··· Data records

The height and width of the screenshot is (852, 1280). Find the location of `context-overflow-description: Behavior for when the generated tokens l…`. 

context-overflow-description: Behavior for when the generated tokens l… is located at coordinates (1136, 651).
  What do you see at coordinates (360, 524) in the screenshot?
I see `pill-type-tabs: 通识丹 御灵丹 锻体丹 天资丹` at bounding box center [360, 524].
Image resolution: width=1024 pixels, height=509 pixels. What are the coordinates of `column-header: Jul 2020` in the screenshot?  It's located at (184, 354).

······
··· Data records

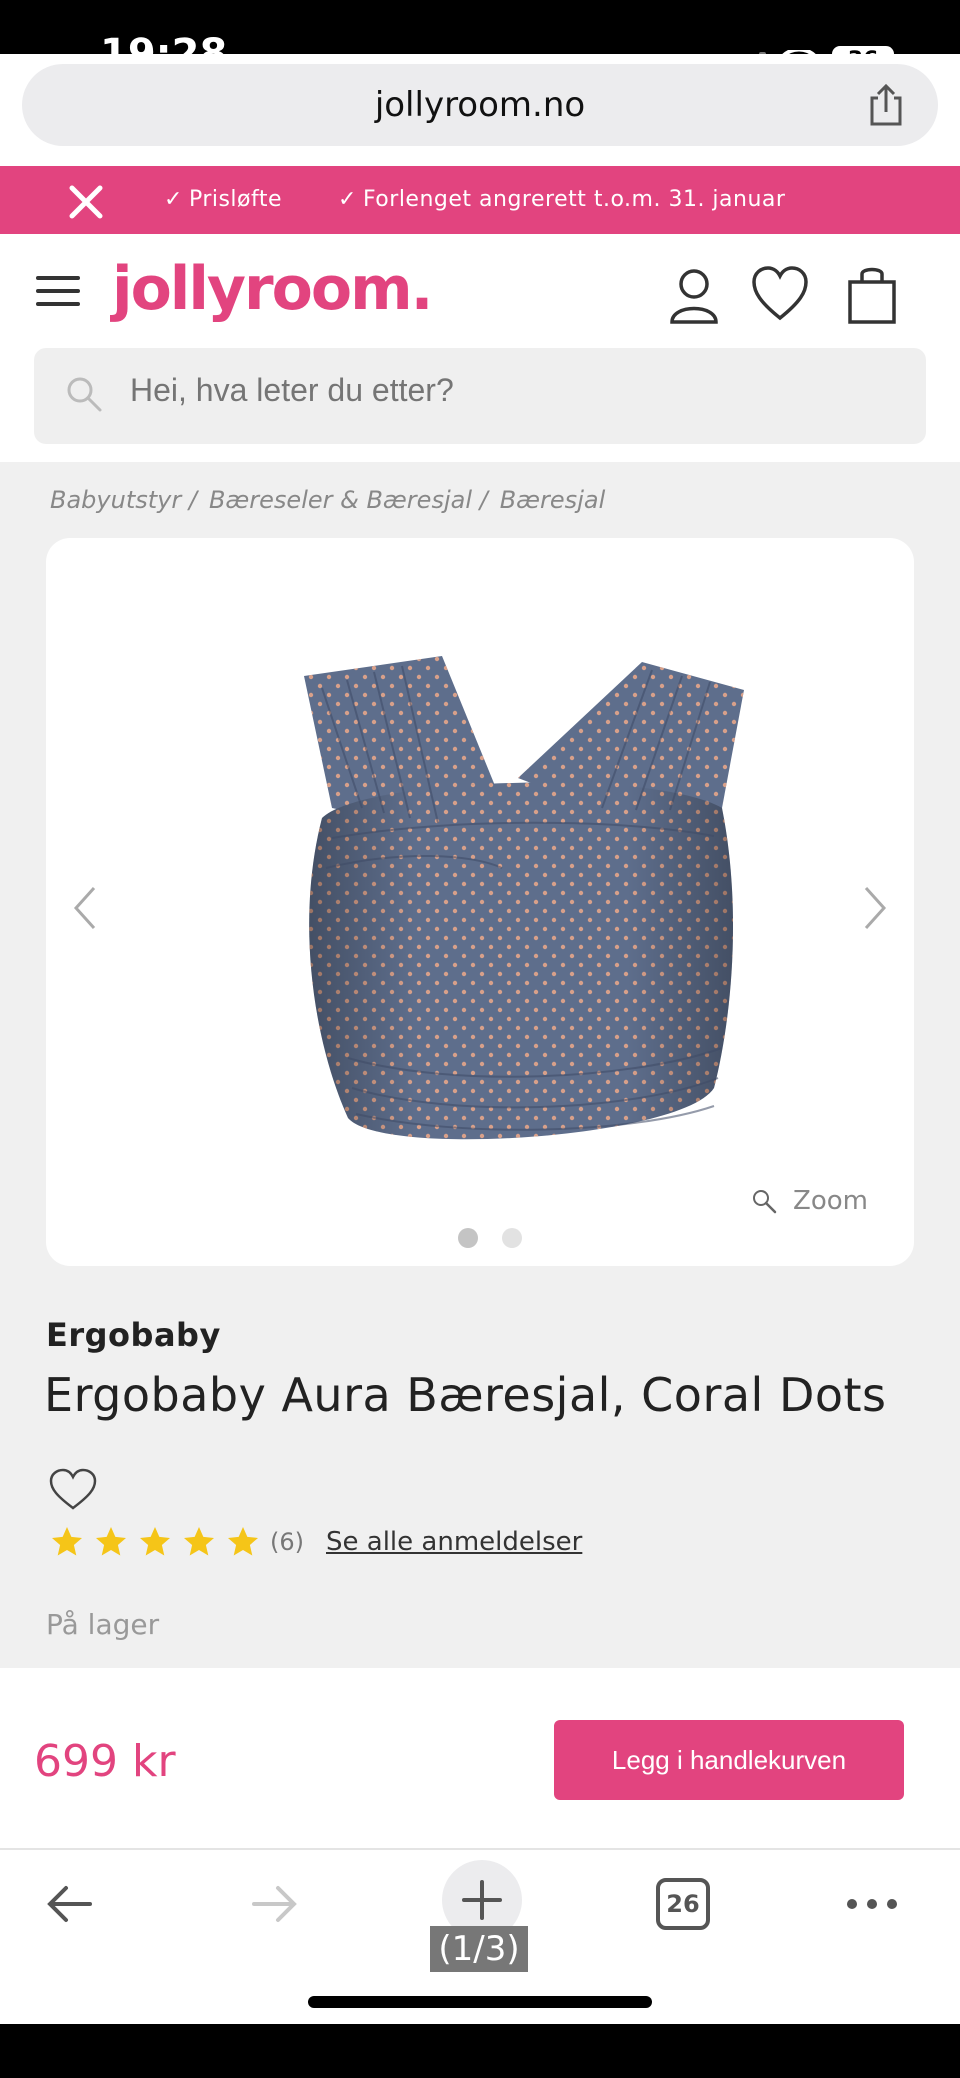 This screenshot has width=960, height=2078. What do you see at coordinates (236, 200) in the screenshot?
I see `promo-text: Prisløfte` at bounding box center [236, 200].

······
··· Data records

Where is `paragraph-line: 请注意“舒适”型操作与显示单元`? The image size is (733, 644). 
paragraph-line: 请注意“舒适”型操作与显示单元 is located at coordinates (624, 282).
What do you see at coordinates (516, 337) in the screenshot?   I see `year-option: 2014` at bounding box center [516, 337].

······

▶ _What to work on_:
Rewrite the rows starting with the line that contains "The height and" and going on through the line that contains "center [360, 524].", replacing "Find the location of" with "Locate" and leaving everything else unchanged.

▶ _Problem solution_:
The height and width of the screenshot is (852, 1280). Locate `context-overflow-description: Behavior for when the generated tokens l…`. 

context-overflow-description: Behavior for when the generated tokens l… is located at coordinates (1136, 651).
  What do you see at coordinates (360, 524) in the screenshot?
I see `pill-type-tabs: 通识丹 御灵丹 锻体丹 天资丹` at bounding box center [360, 524].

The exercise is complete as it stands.